La situazione creata da Putin è tale per cui nessuno regala niente a nessuno. La Cina, in particolare, si muove con cautela e pensa ai propri interessi strategici. Vuole uscire più forte da questa crisi. In queste settimane ha confermato l’alleanza con la Russia, ma al tempo stesso è allarmata che il gioco scappi di mano. Il dialogo con Pechino è fondamentale anche se molto difficile e delicato. E la stessa cosa vale per Messico, Brasile, India, Pakistan, Turchia e Sudafrica. Infine, bisogna rafforzare la cooperazione internazionale. I Paesi più poveri sono esposti al rischio di una crisi senza precedenti. Per questo si deve organizzare subito un’azione di sostegno alimentare, per evitare che l’ipotesi della destabilizzazione apra voragini che nessuno sarà poi in grado di gestire.
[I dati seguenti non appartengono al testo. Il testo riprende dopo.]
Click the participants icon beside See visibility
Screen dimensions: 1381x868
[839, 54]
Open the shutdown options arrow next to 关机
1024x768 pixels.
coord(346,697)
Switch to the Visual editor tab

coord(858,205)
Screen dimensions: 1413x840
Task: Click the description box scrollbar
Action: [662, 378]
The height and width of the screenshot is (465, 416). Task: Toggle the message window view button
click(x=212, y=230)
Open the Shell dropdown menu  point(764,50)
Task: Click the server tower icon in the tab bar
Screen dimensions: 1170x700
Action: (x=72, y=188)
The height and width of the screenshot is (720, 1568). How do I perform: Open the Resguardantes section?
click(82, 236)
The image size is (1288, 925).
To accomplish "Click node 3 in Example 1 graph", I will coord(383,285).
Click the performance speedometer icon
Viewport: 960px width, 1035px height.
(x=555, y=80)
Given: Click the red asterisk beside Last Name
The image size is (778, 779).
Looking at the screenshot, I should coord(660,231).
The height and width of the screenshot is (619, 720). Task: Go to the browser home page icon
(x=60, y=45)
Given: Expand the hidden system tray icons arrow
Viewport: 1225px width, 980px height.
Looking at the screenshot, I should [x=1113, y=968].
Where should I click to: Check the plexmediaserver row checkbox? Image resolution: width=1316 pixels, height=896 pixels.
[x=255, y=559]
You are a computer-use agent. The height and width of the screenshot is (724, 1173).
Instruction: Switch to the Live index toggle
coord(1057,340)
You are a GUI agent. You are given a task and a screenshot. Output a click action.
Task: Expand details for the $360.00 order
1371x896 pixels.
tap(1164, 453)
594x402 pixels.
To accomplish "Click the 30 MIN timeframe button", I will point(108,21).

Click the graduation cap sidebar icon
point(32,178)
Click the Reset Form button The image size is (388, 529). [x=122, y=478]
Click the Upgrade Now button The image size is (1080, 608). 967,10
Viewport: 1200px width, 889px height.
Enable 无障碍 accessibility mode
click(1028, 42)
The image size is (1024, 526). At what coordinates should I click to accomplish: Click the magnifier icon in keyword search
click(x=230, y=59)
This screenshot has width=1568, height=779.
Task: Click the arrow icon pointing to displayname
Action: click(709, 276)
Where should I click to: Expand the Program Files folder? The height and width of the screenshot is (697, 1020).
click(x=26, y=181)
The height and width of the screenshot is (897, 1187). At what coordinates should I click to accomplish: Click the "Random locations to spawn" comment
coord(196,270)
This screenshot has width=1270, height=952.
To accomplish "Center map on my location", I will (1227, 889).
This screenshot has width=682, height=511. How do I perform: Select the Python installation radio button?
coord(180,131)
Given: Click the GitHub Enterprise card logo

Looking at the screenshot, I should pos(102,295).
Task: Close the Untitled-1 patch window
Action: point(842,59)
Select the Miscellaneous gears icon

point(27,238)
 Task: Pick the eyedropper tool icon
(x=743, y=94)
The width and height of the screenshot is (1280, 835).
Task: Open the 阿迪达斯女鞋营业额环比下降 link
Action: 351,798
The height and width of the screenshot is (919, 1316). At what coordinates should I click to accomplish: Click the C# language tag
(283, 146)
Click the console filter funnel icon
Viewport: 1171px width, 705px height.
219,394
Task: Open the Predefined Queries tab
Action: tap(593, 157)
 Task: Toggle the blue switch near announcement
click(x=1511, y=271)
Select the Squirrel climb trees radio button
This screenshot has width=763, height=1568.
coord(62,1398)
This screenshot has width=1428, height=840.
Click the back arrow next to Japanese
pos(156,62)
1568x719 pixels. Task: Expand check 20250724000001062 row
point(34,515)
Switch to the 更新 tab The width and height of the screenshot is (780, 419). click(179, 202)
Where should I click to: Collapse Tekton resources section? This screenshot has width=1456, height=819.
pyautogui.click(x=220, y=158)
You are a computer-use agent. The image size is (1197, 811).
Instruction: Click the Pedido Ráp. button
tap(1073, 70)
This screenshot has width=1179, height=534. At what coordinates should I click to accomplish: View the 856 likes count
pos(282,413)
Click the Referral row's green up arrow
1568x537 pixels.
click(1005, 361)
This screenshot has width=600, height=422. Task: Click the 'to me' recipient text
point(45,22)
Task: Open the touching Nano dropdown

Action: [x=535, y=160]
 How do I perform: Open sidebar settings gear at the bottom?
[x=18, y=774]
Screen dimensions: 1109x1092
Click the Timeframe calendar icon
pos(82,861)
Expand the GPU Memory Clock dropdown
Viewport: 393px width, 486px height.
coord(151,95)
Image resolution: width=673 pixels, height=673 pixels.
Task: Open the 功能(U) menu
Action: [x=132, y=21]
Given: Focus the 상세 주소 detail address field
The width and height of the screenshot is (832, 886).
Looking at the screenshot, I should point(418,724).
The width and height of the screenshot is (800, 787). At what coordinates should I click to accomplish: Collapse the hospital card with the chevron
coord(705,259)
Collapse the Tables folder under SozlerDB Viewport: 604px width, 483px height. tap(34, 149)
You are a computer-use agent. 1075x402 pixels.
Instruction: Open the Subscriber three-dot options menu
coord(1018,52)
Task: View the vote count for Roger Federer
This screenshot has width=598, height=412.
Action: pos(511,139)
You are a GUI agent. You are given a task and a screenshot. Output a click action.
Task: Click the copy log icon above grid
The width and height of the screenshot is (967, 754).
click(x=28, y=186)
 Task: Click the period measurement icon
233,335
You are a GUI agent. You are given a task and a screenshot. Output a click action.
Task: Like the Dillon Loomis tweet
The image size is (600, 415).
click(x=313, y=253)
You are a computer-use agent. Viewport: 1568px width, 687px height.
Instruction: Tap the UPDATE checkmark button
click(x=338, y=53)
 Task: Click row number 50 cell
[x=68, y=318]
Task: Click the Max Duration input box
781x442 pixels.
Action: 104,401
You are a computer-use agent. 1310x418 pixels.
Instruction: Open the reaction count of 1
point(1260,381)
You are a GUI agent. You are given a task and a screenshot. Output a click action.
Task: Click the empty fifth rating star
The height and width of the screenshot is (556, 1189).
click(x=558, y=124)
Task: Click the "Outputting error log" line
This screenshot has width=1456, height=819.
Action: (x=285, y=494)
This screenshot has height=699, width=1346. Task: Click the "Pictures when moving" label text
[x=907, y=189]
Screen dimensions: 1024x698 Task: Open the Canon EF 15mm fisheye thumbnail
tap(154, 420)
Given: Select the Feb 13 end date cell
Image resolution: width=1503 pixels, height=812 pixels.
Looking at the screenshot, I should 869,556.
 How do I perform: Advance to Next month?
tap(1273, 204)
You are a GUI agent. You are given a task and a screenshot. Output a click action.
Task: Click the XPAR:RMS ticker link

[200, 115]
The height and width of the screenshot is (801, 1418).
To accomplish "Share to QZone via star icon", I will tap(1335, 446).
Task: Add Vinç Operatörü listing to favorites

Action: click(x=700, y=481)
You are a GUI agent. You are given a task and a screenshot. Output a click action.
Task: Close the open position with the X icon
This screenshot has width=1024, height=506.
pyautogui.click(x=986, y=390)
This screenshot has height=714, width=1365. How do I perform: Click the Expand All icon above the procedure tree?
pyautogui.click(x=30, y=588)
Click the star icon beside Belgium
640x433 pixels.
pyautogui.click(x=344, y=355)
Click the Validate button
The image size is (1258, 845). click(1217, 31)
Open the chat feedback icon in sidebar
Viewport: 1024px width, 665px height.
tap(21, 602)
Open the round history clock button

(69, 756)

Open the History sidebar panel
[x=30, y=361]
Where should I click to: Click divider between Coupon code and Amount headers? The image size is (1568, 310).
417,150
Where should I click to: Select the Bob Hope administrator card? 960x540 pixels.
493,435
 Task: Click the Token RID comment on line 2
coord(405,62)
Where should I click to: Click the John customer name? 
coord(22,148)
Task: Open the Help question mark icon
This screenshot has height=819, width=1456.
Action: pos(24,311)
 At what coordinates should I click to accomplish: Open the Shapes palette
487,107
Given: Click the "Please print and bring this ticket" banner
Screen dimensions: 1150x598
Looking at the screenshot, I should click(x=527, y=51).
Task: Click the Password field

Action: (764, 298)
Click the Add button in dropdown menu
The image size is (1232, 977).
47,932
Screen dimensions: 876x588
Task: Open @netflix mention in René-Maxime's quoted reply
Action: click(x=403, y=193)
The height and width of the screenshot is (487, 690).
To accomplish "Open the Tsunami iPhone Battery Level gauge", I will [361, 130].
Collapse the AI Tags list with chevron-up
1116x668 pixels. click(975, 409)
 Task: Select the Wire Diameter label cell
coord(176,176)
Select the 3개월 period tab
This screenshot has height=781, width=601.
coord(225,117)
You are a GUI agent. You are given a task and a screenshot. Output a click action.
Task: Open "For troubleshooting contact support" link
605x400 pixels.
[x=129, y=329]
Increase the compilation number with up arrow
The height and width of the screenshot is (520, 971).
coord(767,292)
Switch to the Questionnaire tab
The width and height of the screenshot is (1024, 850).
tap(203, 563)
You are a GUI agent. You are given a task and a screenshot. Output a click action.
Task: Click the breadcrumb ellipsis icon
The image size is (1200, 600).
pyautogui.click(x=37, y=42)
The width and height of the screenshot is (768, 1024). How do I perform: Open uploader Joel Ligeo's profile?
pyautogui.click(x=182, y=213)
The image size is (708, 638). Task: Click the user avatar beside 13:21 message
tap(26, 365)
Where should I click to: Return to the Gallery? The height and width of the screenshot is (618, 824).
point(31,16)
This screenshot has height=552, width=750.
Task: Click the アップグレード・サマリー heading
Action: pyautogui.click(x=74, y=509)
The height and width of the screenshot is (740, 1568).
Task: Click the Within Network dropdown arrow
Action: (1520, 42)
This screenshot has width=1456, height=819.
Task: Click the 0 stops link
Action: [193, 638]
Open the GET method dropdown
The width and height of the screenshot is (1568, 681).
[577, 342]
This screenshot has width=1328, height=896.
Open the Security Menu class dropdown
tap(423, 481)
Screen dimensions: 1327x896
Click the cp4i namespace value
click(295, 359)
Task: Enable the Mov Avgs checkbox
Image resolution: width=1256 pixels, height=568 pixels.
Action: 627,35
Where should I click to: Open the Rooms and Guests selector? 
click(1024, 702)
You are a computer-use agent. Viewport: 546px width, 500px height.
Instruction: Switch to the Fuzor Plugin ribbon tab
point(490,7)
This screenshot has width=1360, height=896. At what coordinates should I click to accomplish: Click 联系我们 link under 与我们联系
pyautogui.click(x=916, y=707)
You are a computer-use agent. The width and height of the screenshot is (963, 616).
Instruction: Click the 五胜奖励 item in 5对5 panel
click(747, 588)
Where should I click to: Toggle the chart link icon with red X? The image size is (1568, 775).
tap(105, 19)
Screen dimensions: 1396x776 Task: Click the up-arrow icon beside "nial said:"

Per affrontare la crisi in corso non è sufficiente concentrarsi sull’aspetto militare.
Occorre assumere la complessità degli effetti che si producono in un mondo interdipendente. E affrontare i diversi nodi con intelligenza lungimirante, senza recedere per un attimo da un punto cardinale: la pace è il bene comune globale da perseguire a tutti i costi. È infatti proprio questo l’errore di fondo nel diabolico disegno di Putin: per la via bellica, nessuno vincerà. Tutti perderanno. L’umanità perderà. È questo è il vero argomento da sostenere per disarmare l’aggressore. E l’Occidente non può riuscirci da solo.